*Problem requirements:* Reproduce every line of the records below verbatim, omitting the pictures.

==*==

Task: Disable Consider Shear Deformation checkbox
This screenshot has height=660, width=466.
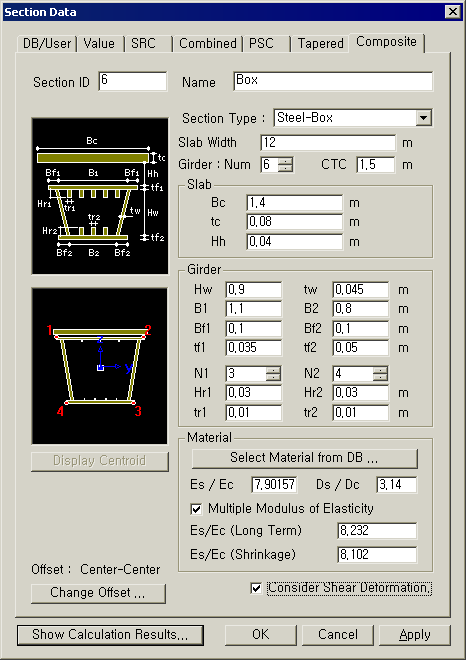Action: (256, 588)
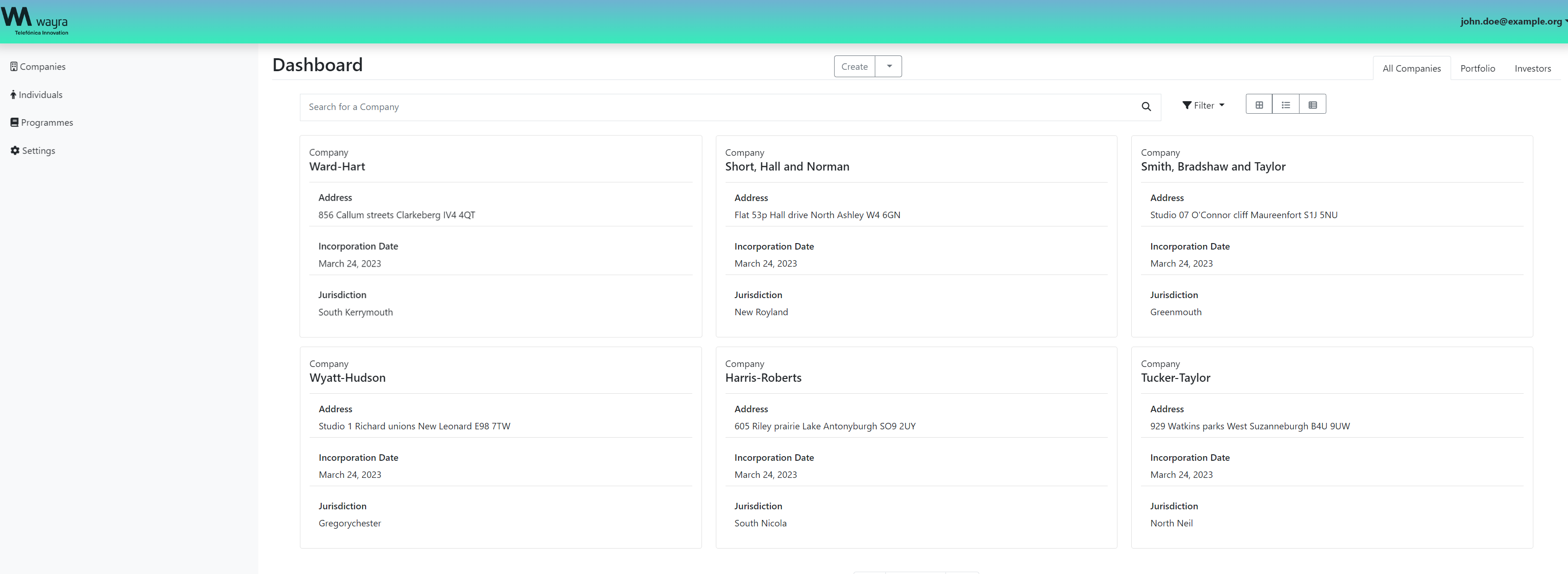The image size is (1568, 574).
Task: Switch to the Portfolio tab
Action: coord(1478,68)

==*==

*Final answer:*
Task: Disable Consider Shear Deformation checkbox
This screenshot has height=660, width=466.
Action: (256, 588)
The image size is (1568, 574).
Task: Switch to the Portfolio tab
Action: coord(1478,68)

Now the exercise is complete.